Look below for the line that contains "Select the ARKK AMD buy row", then copy it and each following line exactly, through and including the line that contains "Open the three-dot".

Stored records:
((

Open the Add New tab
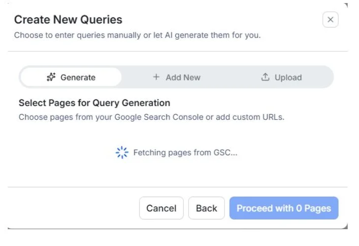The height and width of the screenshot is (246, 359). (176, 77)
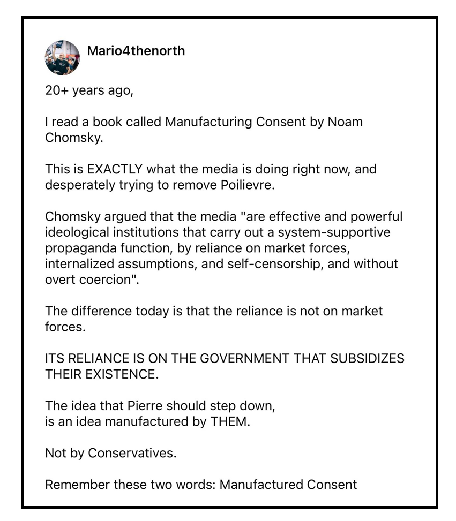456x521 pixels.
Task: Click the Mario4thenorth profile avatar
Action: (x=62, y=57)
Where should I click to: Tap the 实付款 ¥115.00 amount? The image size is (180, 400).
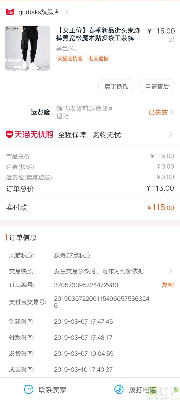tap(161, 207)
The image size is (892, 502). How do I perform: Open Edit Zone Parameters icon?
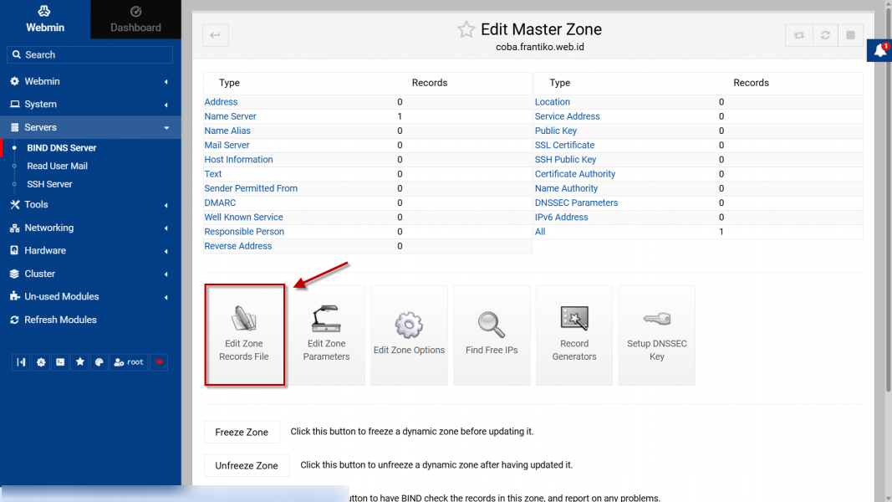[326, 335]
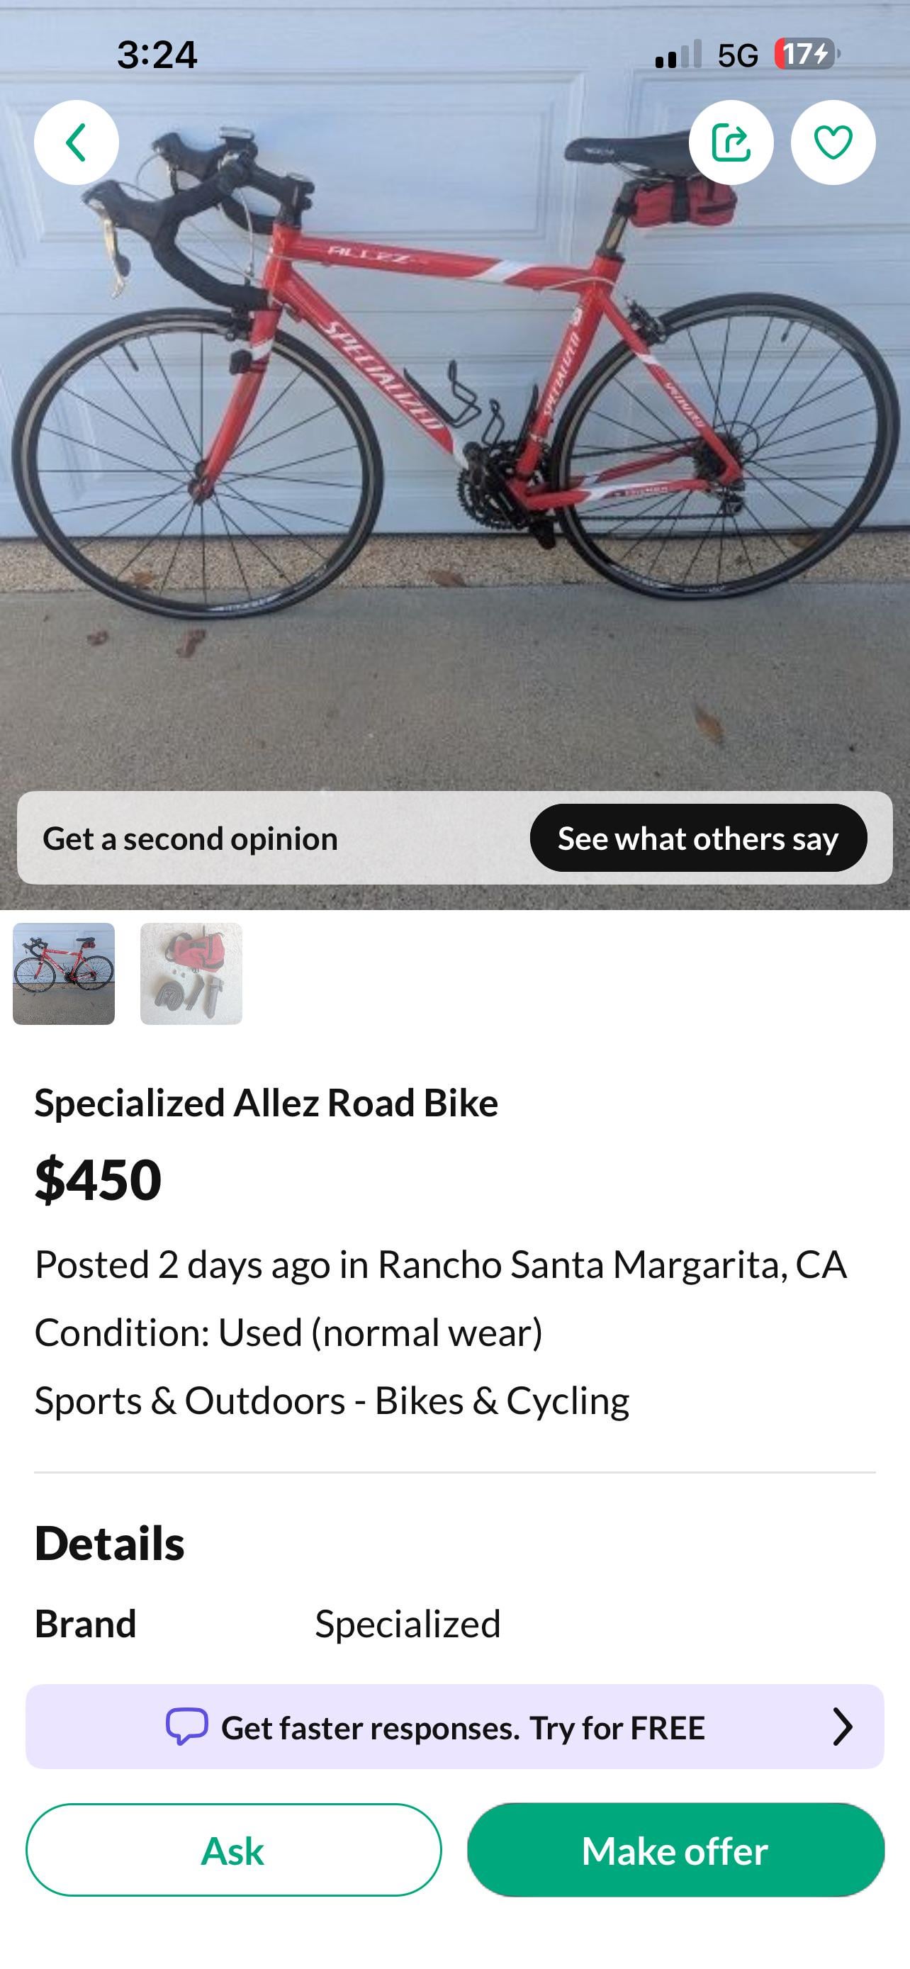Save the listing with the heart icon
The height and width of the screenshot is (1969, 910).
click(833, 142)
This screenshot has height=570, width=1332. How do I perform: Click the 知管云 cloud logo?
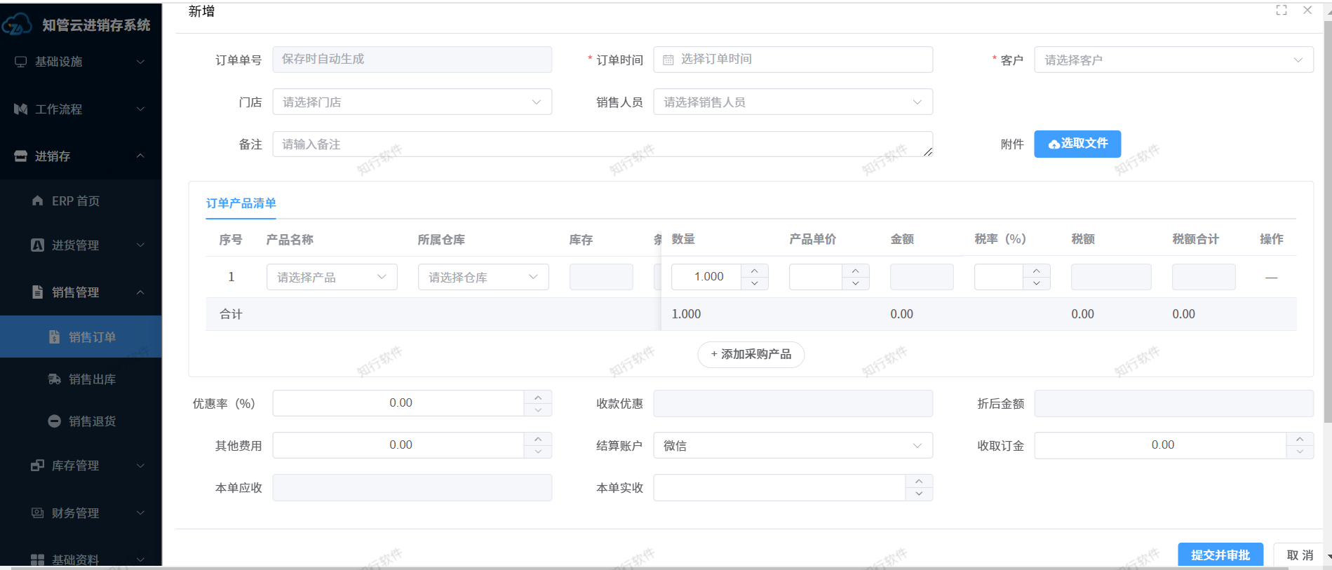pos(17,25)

))
((

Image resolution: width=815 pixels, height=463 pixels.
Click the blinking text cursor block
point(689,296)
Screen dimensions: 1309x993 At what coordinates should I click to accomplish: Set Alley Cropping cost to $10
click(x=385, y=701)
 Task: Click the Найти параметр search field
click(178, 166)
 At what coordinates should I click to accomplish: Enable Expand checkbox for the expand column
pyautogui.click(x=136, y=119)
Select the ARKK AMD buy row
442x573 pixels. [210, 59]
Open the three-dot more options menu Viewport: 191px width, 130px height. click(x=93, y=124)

))

▸ OUTPUT FOR THIS EXERCISE:
Select the ARKK AMD buy row
442x573 pixels. [210, 59]
Open the three-dot more options menu Viewport: 191px width, 130px height. click(x=93, y=124)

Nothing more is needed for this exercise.